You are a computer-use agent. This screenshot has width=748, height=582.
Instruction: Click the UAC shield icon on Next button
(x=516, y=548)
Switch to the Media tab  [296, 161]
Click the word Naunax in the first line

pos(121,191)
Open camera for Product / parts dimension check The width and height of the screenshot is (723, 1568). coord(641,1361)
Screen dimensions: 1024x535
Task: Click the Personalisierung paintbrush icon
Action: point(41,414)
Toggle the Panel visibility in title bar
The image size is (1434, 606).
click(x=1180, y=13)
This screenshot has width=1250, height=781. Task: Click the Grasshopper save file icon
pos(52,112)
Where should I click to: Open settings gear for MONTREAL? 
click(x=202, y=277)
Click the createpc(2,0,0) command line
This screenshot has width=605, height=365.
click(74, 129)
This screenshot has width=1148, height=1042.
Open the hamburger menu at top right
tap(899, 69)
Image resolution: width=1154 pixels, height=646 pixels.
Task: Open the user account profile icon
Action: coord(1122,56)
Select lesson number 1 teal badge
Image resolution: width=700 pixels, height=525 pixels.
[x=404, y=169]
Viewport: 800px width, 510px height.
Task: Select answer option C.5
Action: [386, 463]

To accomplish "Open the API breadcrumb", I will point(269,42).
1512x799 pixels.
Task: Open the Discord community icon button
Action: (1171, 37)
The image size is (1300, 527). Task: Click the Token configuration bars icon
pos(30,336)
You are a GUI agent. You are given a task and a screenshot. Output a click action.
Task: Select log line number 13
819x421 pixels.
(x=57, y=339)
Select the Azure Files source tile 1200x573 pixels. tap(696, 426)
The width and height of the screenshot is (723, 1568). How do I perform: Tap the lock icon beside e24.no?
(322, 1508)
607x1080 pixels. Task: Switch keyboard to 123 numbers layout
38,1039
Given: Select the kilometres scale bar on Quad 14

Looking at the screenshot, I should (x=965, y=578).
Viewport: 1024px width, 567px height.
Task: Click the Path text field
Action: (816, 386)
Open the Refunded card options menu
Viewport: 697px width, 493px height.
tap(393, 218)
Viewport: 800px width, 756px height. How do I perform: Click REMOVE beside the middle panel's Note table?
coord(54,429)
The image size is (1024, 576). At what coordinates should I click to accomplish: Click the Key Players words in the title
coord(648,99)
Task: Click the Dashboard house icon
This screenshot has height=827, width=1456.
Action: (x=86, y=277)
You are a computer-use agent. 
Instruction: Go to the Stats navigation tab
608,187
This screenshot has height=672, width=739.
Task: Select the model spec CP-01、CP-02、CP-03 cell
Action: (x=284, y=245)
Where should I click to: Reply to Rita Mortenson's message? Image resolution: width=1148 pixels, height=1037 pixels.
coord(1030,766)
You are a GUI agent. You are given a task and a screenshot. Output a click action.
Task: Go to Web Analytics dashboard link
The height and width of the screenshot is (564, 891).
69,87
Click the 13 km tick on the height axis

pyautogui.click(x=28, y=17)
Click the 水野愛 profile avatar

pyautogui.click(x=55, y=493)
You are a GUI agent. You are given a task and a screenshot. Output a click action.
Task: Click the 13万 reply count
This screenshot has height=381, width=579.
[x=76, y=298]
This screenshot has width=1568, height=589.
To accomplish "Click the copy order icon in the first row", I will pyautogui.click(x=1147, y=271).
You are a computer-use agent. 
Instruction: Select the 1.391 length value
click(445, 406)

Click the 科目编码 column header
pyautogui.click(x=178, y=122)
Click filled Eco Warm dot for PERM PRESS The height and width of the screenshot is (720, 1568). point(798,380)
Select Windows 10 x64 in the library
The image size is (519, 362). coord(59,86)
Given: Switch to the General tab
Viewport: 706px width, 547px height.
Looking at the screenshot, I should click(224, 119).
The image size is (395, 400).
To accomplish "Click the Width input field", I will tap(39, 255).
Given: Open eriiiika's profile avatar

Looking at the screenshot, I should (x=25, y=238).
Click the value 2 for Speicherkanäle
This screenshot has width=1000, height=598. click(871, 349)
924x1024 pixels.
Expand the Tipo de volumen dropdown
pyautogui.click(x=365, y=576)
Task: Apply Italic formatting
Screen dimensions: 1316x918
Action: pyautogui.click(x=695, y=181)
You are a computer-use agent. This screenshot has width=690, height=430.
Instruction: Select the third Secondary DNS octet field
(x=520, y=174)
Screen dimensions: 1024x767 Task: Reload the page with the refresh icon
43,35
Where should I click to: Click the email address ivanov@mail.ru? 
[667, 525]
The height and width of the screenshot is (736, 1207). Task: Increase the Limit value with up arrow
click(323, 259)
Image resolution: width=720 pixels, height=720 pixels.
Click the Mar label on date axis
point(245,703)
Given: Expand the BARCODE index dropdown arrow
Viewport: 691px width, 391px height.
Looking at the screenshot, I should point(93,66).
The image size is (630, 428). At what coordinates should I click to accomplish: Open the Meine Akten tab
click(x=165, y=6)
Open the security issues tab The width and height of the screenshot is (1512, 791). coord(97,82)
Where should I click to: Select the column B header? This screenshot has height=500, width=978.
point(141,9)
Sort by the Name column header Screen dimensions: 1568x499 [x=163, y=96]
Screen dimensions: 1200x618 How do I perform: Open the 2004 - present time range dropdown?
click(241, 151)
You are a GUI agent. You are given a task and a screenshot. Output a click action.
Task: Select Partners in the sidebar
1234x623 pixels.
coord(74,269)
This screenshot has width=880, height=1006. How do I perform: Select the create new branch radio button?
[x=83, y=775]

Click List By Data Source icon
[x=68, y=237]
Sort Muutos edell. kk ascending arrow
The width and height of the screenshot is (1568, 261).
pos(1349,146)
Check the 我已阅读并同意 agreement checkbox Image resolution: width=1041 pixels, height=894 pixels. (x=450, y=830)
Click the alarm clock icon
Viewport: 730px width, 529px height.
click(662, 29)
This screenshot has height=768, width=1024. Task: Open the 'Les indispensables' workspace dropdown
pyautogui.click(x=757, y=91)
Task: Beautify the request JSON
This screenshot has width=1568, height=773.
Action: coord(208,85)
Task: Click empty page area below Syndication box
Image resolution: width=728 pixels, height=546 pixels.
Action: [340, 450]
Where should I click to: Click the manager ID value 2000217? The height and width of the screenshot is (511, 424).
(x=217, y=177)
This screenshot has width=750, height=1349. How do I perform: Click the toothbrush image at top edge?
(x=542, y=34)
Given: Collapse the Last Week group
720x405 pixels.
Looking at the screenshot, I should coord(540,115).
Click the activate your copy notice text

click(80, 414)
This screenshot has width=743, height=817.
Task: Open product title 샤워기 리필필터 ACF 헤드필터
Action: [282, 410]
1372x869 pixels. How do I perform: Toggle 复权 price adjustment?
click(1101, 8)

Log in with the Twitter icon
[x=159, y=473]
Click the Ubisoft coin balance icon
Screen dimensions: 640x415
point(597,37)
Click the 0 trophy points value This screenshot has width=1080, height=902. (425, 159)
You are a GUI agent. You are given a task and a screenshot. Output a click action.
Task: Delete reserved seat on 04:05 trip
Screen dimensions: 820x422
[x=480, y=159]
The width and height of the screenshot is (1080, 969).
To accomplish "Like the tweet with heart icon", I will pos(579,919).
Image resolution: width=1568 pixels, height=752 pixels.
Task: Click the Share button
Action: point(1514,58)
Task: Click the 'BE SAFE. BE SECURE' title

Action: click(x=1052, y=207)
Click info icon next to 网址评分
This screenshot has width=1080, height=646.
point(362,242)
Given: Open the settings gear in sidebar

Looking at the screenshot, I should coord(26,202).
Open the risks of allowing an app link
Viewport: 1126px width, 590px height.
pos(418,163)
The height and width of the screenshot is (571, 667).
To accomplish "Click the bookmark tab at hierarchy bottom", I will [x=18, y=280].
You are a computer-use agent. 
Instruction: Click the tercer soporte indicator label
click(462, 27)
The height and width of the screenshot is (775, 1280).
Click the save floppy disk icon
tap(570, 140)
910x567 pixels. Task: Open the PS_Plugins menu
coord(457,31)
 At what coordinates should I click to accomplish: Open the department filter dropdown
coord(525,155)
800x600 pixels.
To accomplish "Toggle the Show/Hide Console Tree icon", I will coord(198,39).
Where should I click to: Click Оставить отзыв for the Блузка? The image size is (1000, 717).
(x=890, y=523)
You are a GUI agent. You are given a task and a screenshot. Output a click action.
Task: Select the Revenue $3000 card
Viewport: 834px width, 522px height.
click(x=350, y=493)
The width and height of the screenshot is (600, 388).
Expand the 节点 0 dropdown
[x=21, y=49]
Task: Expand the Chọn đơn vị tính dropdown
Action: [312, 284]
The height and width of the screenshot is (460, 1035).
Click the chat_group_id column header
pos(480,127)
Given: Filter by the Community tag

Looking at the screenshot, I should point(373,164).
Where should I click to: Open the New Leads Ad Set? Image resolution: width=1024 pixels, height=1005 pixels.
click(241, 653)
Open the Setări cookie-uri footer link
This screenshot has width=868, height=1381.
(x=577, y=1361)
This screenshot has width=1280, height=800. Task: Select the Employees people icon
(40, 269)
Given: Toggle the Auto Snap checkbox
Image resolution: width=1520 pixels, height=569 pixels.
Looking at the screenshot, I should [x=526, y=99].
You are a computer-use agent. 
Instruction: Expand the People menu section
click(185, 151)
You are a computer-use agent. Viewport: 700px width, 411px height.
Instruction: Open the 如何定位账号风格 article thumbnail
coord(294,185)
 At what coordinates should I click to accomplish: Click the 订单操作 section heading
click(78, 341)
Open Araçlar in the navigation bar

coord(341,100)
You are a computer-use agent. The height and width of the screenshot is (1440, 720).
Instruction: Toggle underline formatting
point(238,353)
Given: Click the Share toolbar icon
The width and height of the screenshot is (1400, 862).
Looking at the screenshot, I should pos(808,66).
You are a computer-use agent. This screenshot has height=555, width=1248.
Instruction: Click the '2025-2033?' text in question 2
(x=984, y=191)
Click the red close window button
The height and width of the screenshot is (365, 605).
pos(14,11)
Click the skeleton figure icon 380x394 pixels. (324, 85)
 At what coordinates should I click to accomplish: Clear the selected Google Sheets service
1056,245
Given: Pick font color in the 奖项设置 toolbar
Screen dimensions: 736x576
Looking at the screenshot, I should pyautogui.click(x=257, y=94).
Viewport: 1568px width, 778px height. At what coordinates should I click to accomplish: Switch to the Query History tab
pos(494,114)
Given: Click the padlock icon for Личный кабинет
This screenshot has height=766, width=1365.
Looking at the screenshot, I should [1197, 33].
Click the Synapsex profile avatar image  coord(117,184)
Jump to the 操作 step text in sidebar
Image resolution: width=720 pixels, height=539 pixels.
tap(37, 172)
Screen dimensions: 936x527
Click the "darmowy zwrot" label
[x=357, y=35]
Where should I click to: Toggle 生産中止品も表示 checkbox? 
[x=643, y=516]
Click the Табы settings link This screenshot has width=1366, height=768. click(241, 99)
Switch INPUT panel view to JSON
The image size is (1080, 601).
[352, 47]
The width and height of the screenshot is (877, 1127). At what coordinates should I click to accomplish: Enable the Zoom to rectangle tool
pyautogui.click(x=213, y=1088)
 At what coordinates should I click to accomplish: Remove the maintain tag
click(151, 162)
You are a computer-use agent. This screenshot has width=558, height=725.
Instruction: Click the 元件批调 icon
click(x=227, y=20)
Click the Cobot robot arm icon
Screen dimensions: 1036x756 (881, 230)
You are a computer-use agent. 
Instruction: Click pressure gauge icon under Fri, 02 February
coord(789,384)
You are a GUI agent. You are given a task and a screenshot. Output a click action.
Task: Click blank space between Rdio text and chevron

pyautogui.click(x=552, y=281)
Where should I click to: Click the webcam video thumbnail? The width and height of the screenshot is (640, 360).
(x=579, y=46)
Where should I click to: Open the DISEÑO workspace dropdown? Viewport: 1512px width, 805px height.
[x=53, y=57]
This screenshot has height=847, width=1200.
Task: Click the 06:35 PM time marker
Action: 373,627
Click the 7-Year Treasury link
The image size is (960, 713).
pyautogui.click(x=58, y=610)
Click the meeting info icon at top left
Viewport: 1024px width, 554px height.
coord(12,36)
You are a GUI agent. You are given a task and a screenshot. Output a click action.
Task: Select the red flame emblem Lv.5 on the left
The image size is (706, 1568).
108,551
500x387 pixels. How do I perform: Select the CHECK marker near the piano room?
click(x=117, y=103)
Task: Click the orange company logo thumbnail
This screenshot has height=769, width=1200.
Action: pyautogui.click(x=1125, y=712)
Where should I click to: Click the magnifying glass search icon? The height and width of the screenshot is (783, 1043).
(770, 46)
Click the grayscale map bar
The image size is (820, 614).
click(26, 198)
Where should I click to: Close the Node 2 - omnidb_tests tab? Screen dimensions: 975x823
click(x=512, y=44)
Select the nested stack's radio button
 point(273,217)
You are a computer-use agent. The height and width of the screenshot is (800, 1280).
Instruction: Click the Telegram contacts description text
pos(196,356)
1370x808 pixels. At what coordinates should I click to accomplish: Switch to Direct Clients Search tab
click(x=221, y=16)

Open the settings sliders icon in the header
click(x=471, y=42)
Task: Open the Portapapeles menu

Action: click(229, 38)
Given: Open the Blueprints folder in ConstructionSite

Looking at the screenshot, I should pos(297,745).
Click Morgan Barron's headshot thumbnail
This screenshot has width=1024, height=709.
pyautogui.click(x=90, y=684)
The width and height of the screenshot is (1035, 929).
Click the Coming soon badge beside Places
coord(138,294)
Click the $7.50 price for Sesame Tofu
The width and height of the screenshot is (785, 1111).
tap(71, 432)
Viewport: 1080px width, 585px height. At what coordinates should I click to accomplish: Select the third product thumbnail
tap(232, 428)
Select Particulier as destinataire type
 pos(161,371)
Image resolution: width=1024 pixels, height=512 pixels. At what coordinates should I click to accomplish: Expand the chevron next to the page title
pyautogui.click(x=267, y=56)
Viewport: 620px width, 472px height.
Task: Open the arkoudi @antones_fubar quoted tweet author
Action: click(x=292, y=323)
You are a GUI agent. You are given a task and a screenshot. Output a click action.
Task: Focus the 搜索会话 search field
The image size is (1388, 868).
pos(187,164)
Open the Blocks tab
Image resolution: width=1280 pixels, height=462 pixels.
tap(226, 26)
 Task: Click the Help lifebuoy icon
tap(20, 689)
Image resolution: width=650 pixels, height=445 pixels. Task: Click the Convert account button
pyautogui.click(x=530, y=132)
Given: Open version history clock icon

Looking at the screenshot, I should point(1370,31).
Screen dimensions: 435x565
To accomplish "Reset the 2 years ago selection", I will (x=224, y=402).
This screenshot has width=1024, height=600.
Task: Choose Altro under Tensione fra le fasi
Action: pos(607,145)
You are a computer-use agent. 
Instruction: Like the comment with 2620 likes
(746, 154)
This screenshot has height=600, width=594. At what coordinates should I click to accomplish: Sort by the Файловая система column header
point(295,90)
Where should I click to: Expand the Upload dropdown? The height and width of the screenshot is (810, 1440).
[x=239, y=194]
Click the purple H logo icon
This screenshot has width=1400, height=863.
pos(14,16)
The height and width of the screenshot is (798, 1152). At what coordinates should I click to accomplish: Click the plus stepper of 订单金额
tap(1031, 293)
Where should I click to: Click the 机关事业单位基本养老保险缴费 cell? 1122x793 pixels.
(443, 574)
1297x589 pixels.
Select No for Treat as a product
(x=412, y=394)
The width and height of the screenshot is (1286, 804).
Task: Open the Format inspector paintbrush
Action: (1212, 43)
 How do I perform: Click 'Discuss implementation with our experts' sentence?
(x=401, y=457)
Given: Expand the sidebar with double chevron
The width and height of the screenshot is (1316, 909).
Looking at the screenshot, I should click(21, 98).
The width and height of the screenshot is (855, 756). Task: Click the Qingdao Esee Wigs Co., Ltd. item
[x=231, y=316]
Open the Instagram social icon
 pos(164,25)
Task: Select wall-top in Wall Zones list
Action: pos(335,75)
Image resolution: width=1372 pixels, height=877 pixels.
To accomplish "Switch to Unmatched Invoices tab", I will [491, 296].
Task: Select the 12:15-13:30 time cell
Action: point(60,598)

### [WHAT THE EXERCISE ASKS]
Would you please copy exactly the part of the entries above that begins at the line containing "The height and width of the screenshot is (365, 605)." and ends at the line containing "Given: Click the padlock", both lines included?

### [ANSWER SECTION]
The height and width of the screenshot is (365, 605).
pos(14,11)
Click the skeleton figure icon 380x394 pixels. (324, 85)
 At what coordinates should I click to accomplish: Clear the selected Google Sheets service
1056,245
Given: Pick font color in the 奖项设置 toolbar
Screen dimensions: 736x576
Looking at the screenshot, I should pyautogui.click(x=257, y=94).
Viewport: 1568px width, 778px height. At what coordinates should I click to accomplish: Switch to the Query History tab
pos(494,114)
Given: Click the padlock icon for Личный кабинет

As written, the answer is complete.